Milhares de catalães desfilaram ontem ao princípio da tarde por Barcelona para reivindicar o "fracasso do processo independentista", pedir um governo catalão "para todos", assim como "unidade e seny", - uma palavra catalã que se pode traduzir por sensatez. Enquanto isso, em Genebra, o ex-presidente da Generalitat Carles Puigdemont continuava os esforços para internacionalizar a questão, dizendo arrepender-se de suspender a declaração unilateral de independência e admitindo ter caído na "armadilha" de Madrid.
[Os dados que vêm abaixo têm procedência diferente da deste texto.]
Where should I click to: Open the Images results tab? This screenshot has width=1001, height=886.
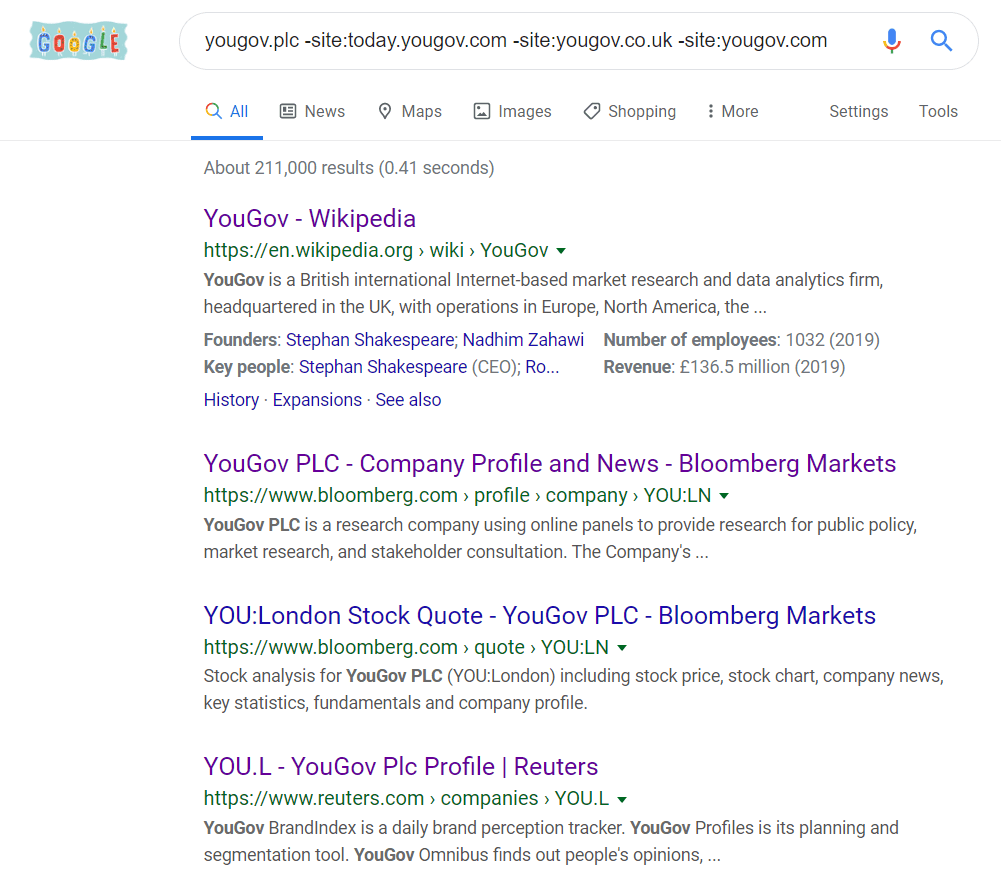[x=512, y=111]
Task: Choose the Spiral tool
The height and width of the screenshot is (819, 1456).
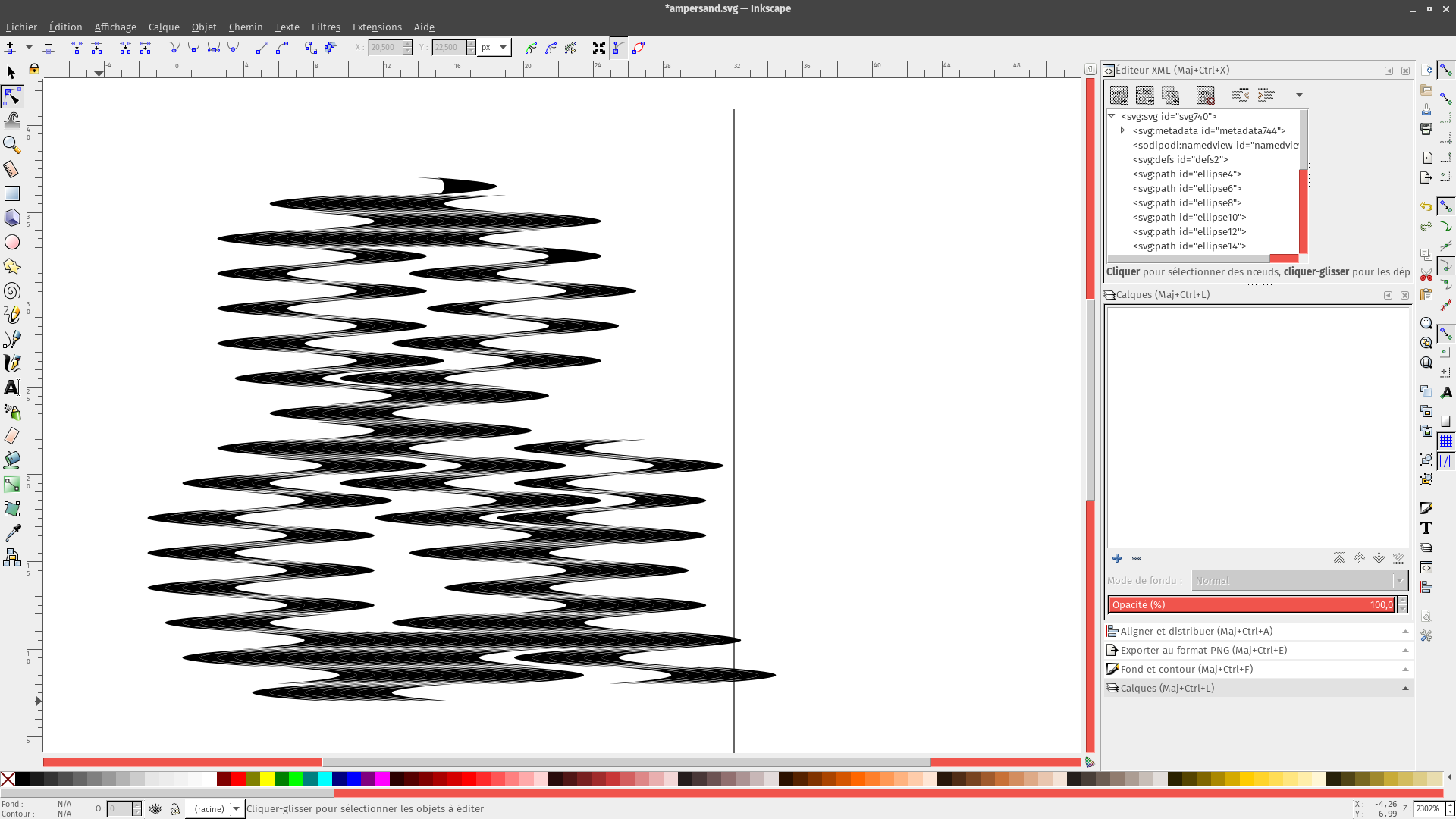Action: [12, 291]
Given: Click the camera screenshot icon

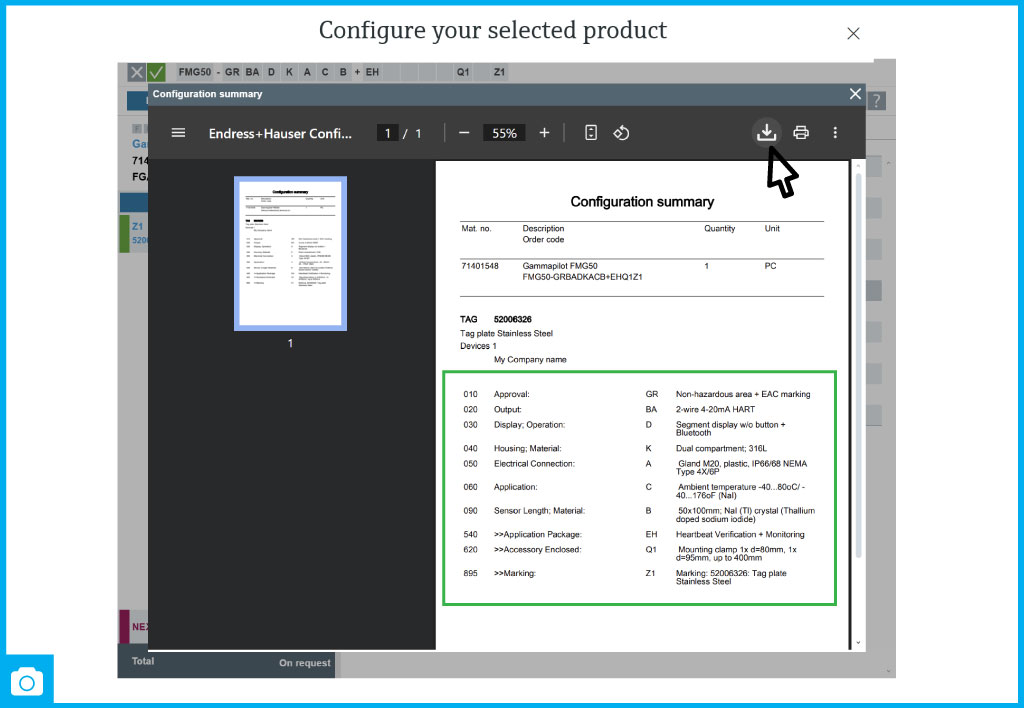Looking at the screenshot, I should [27, 682].
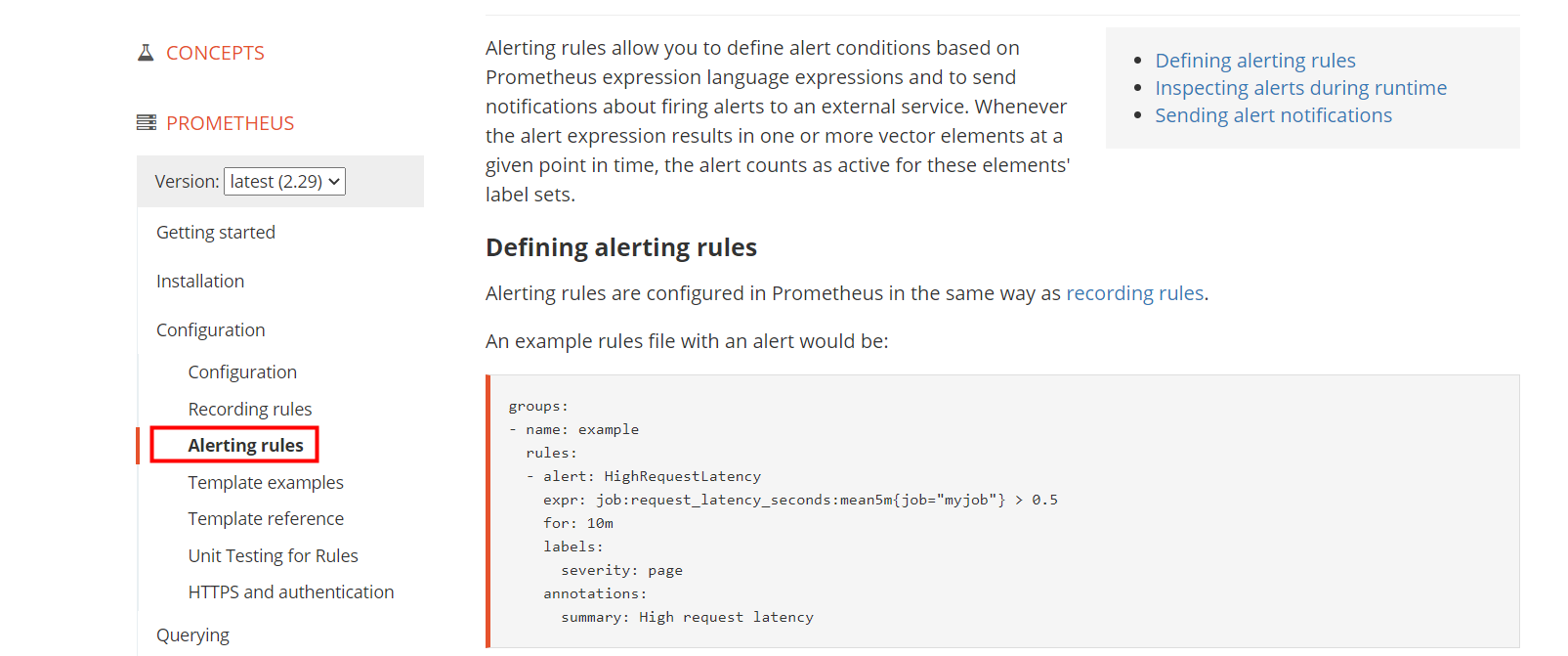Click the Prometheus server icon
This screenshot has width=1568, height=656.
click(x=147, y=123)
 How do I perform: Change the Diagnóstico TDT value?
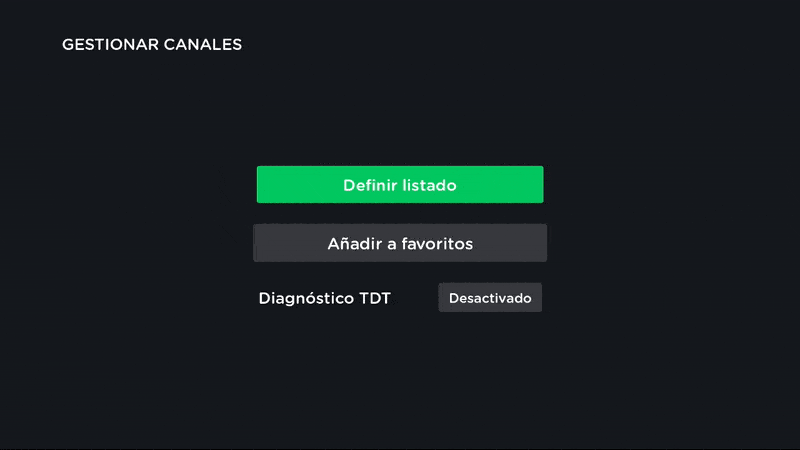(x=490, y=298)
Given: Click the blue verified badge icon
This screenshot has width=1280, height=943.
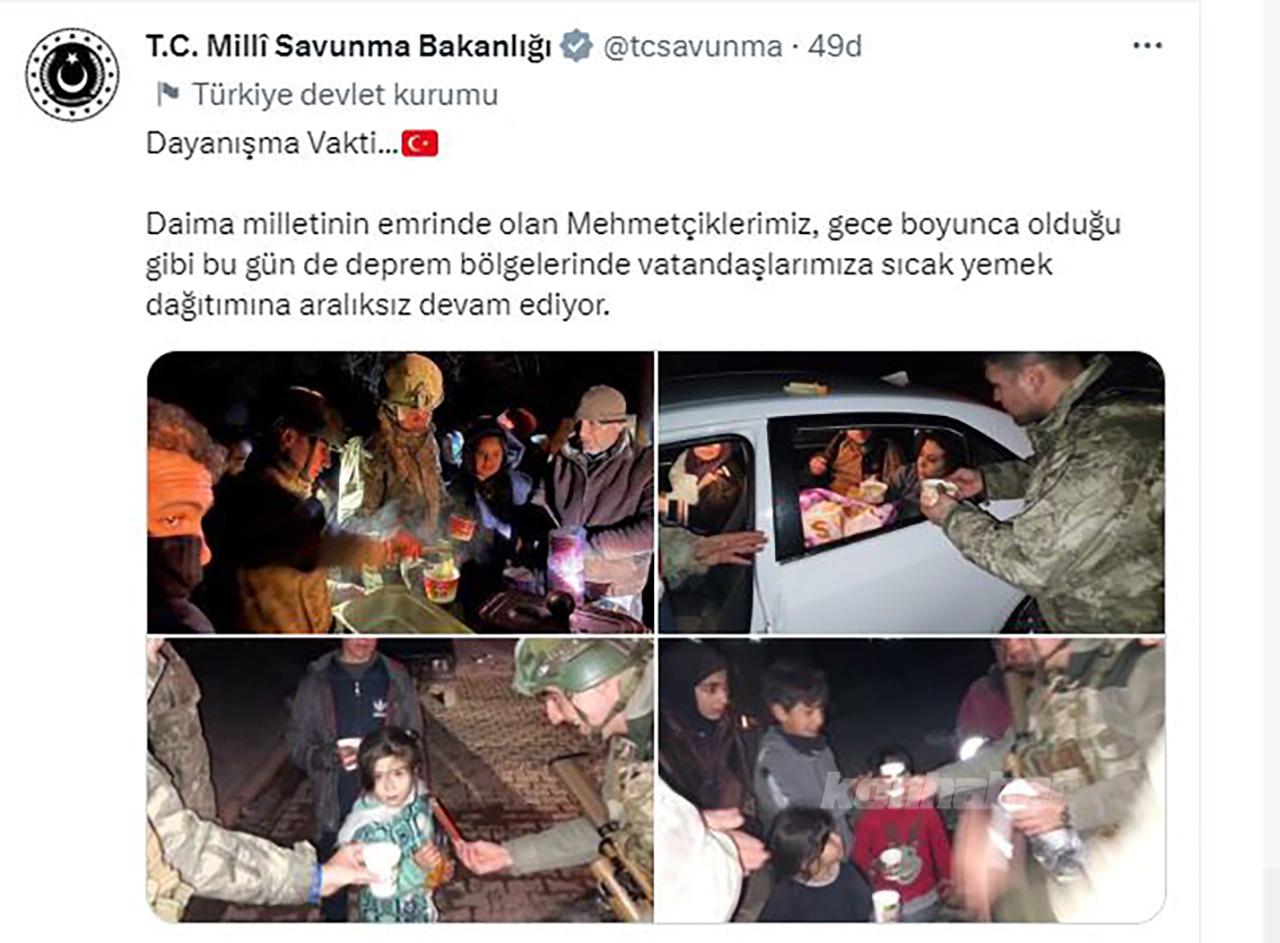Looking at the screenshot, I should (576, 46).
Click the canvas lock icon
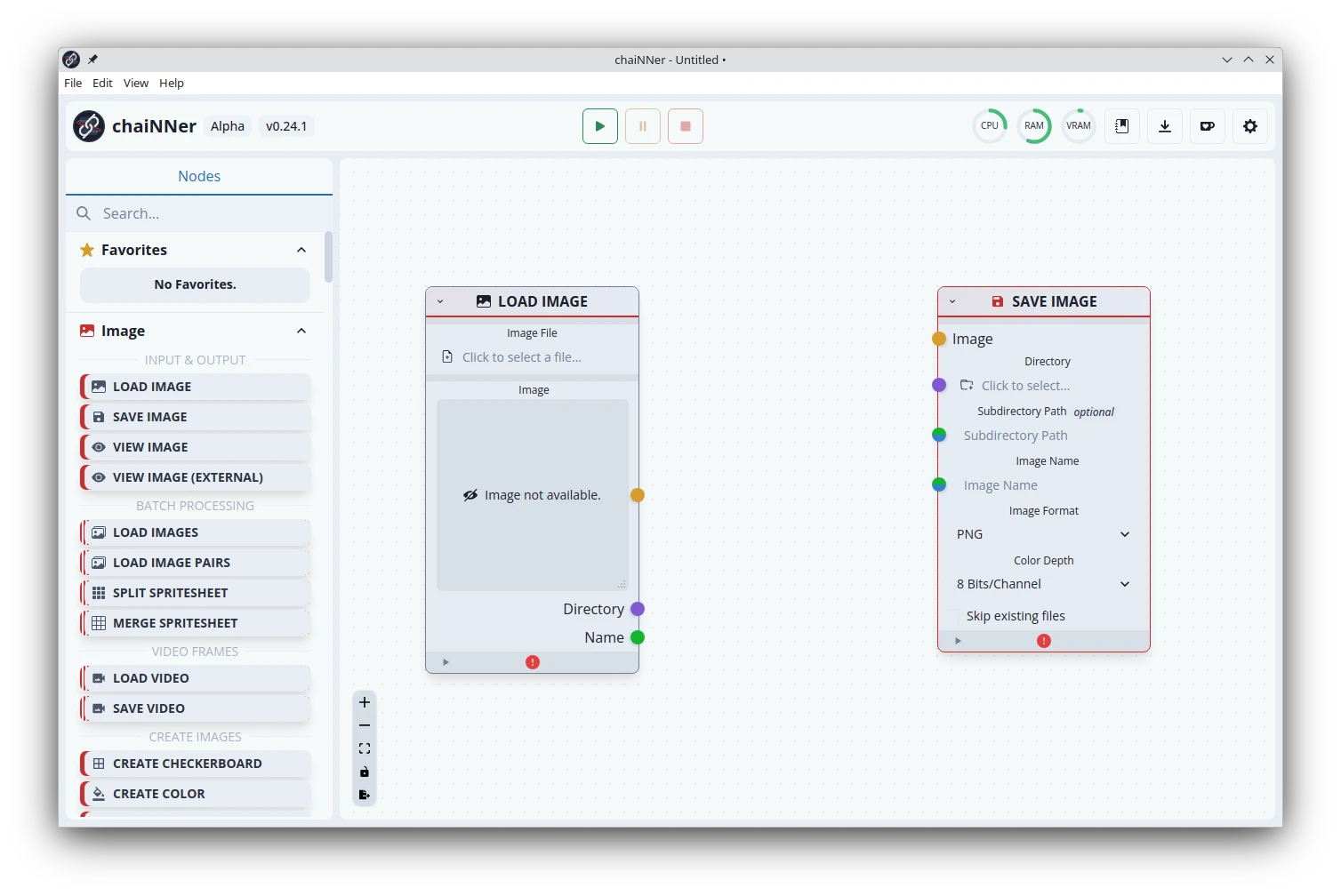The height and width of the screenshot is (896, 1341). tap(365, 772)
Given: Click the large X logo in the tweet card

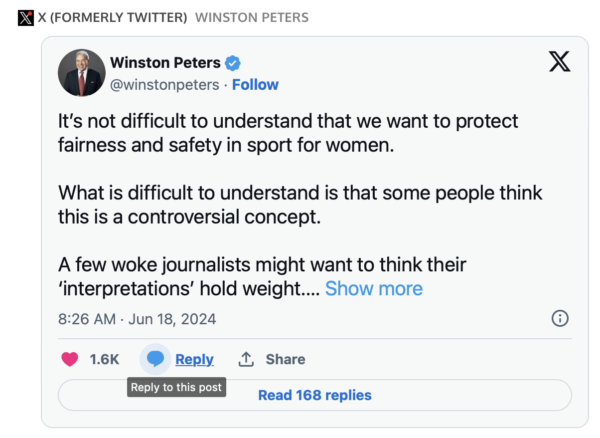Looking at the screenshot, I should [x=560, y=62].
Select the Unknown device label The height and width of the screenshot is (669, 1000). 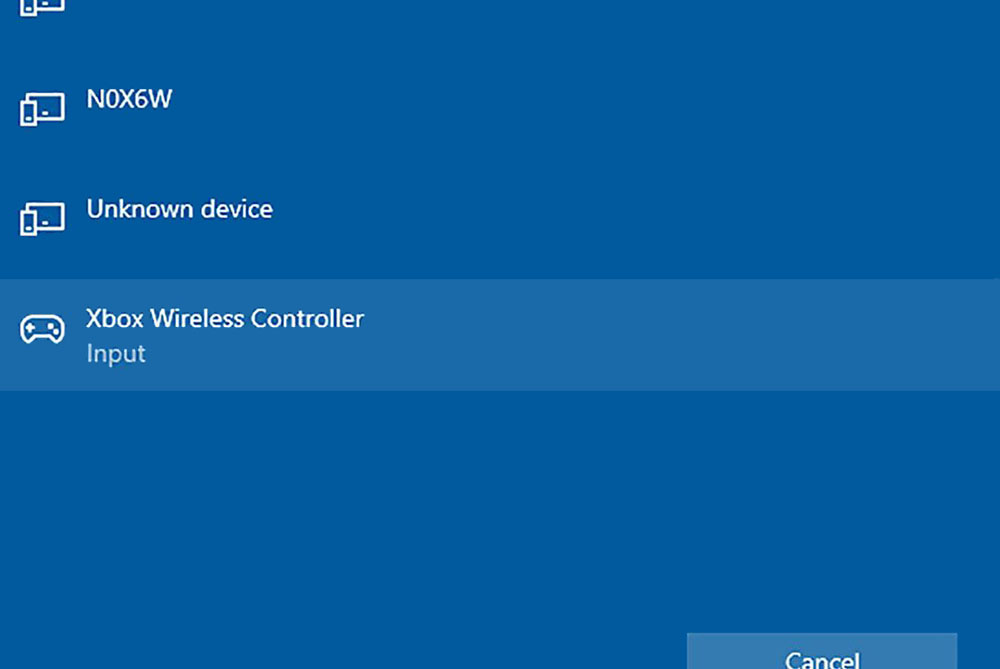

É a segunda vez que o ex-presidente sai de Bruxelas, onde se autoexilou para não responder às acusações de rebelião, sedição e peculato na organização do referendo de 1 de outubro e consequente declaração unilateral de independência. As mesmas acusações que mantêm dois dos seus antigos membros do governo detidos em Madrid. "Uma demonstração de normalidade democrática em Espanha seria deixarem sair os presos e que nós pudéssemos voltar", disse Puigdemont no debate no Festival de Cinema e Fórum de Direitos Humanos na Suíça, após a projeção de um documentário sobre o processo independentista.

Ao jornal Tribune de Genève , Puigdemont disse estar arrependido de ter suspendido a declaração de independência, alegando que o fez porque lhe foi sugerido por Madrid para abrir a porta ao diálogo. "Lamentavelmente, era uma armadilha, já que não houve nenhuma reação positiva do governo. Se pudesse voltar atrás não suspenderia a proclamação de independência", disse. Já ao Le Temps considerou "inusual" o facto de Madrid ter negociado com os bascos da ETA, mas ser incapaz de dialogar com os catalães. "É inaceitável."

Horas antes, convocados pela Sociedade Civil Catalã (SCC), os catalães tinham-se saído à rua. "A Catalunha merece um governo sem imputados, sem rebelião e sem corrupção", disse o líder do Ciudadanos, Albert Rivera, que desfilou na frente da manifestação em Barcelona. "Nós queremos um governo para todos os catalães, não apenas para os independentistas. Um governo que deixe finalmente para trás o pesadelo do processo separatista", indicou Alex Ramos, presidente da SCC. Esta associação estimou em 200 mil os presentes, mas segundo a polícia de Barcelona não foram mais de sete mil.

Ao lado de Rivera desfilou o ex-primeiro-ministro francês Manuel Valls, que nasceu em Barcelona. "A Europa precisa da Espanha tal como está, unida. Romper os estados e fazer uma Europa das regiões num mundo globalizado com grandes potências é acabar com o projeto europeu", disse à Catalunya Ràdio, rejeitando a hipótese de uma medição europeia para resolver a situação. Valls disse ainda estar convencido de que, em França, nunca seria aceite um referendo independentista e que se houvesse um processo separatista, o governo atuaria e os responsáveis "seriam condenados pela justiça francesa".

A situação política está bloqueada na Catalunha desde as eleições de 21 de dezembro, que voltaram a dar aos partidos independentistas a maioria no Parlamento catalão. Contudo, com os seus dirigentes exilados ou detidos, estes partidos não conseguiram ainda eleger um novo presidente da Generalitat. O Ciudadanos, que venceu as eleições catalãs mas não tem votos para governar, está entretanto à frente das sondagens em Espanha. Segundo o estudo da Gad3, para o La Vanguardia, o partido de Rivera tem 27,3% de intenção de voto, contra 23,8% do PP de Mariano Rajoy. Os socialistas de Pedro Sánchez têm 22,1%, enquanto o Unidos Podemos de Pablo Iglesias fica-se pelos 16,7%.